▸ **Work required**: Reproduce the following lines verbatim, omitting the pictures from your reply.

▸ **Source material**:
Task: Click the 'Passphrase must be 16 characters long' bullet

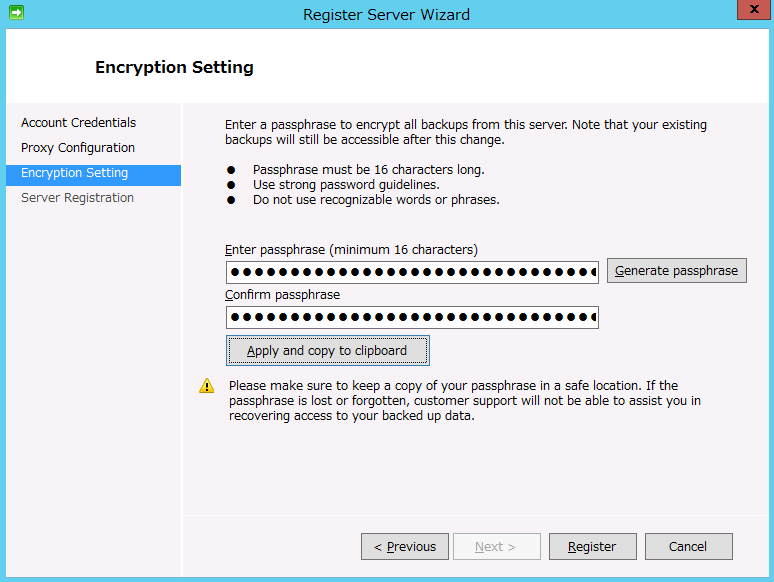Action: pyautogui.click(x=368, y=170)
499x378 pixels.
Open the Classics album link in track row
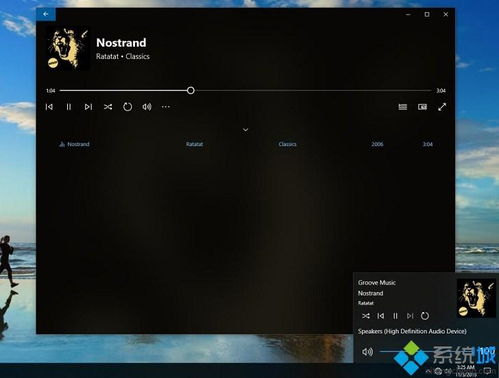pyautogui.click(x=287, y=144)
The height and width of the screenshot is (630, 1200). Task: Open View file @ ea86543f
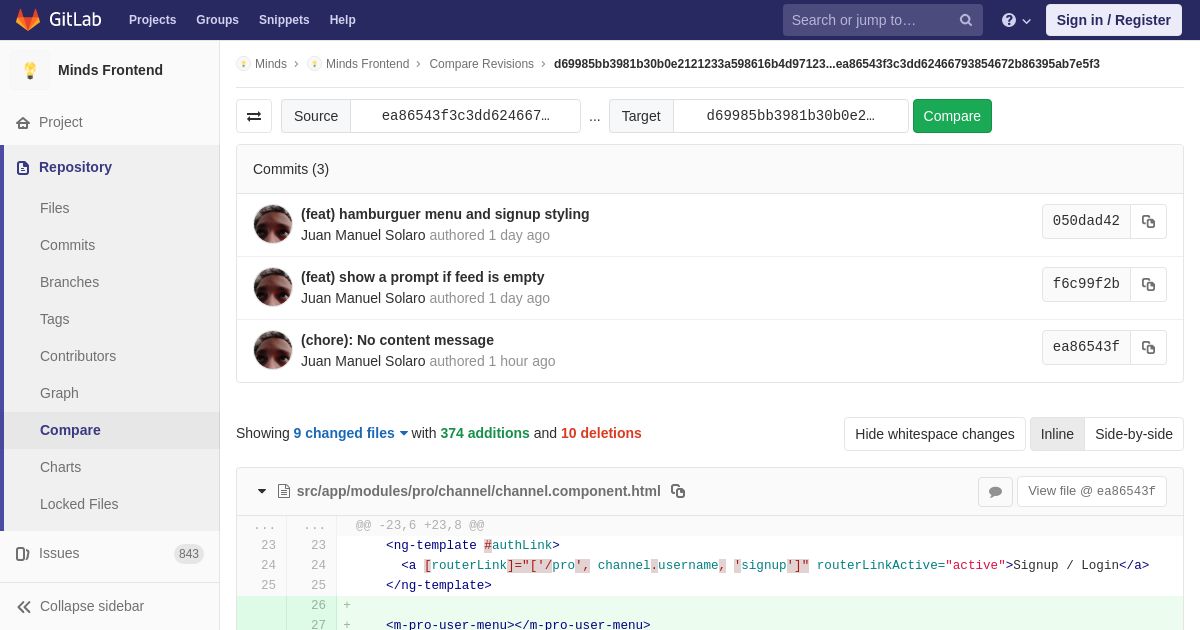click(1092, 491)
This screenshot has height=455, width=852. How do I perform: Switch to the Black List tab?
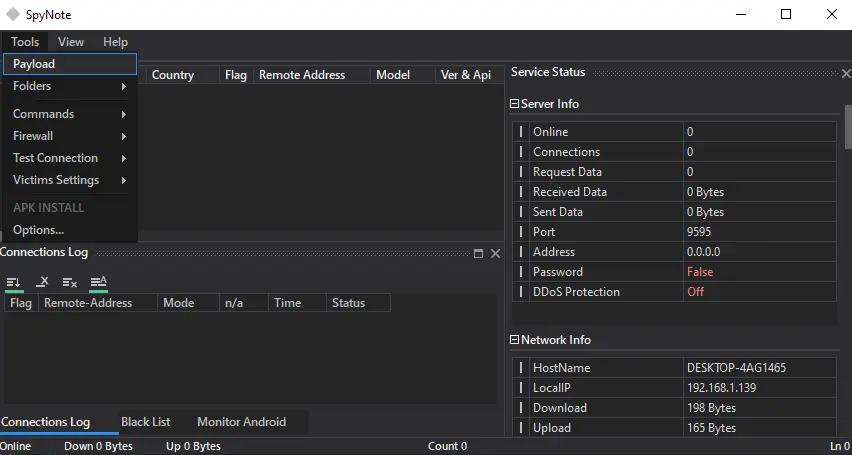[x=145, y=422]
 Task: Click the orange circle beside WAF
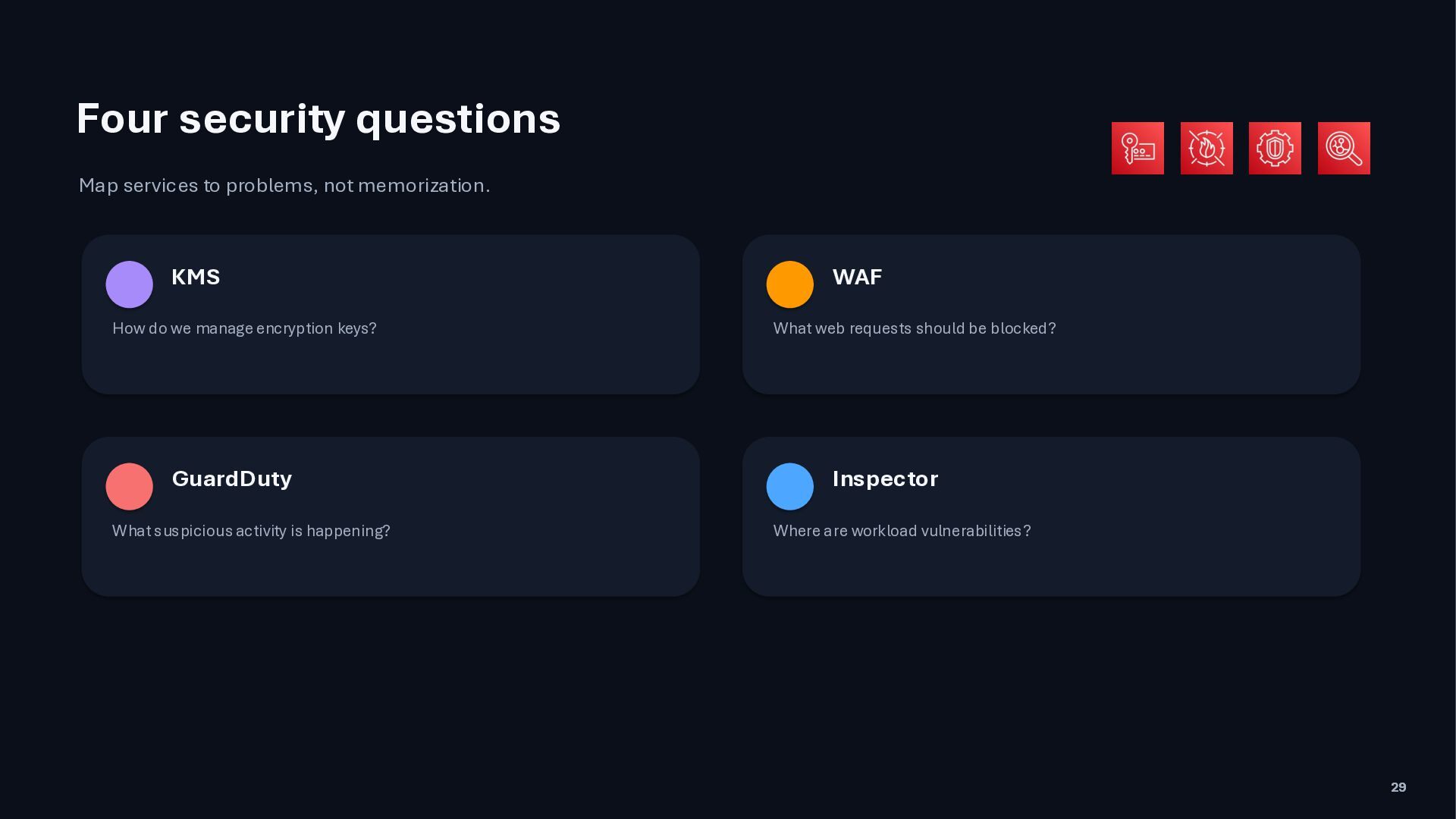pos(789,284)
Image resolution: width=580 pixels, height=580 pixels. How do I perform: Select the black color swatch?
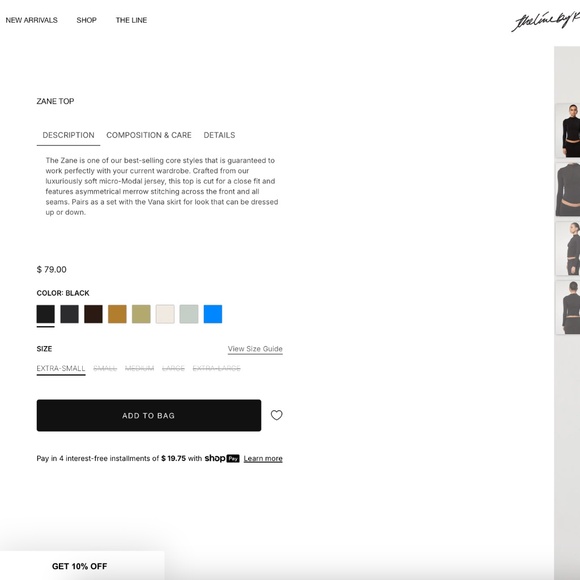point(45,314)
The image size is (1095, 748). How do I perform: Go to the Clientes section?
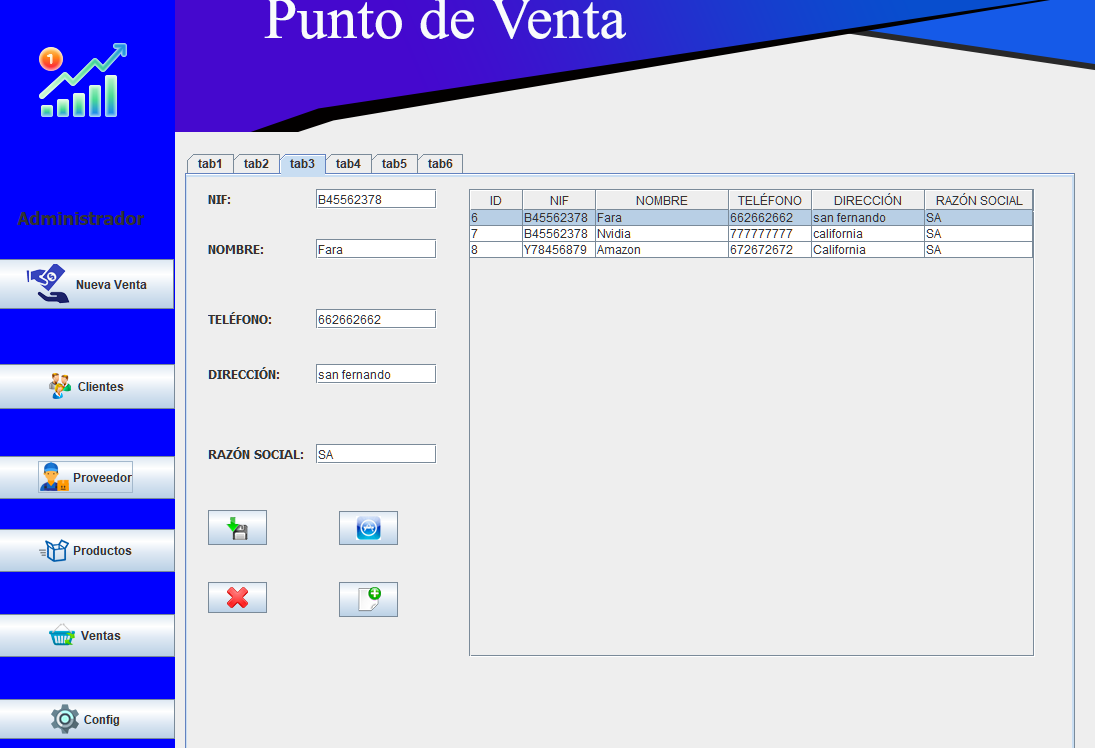[x=87, y=387]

▸ **Solution for this problem**:
Task: Click the 'Passphrase must be 16 characters long' bullet

Action: pyautogui.click(x=368, y=170)
499x378 pixels.
Open the Classics album link in track row
pyautogui.click(x=287, y=144)
The height and width of the screenshot is (630, 1200). Task: Open View file @ ea86543f
click(1092, 491)
This screenshot has height=455, width=852. How do I perform: Switch to the Black List tab?
[x=145, y=422]
 Task: Click the orange circle beside WAF
pos(789,284)
Image resolution: width=580 pixels, height=580 pixels. How do I perform: Select the black color swatch?
point(45,314)
The image size is (1095, 748). How do I perform: Go to the Clientes section?
[x=87, y=387]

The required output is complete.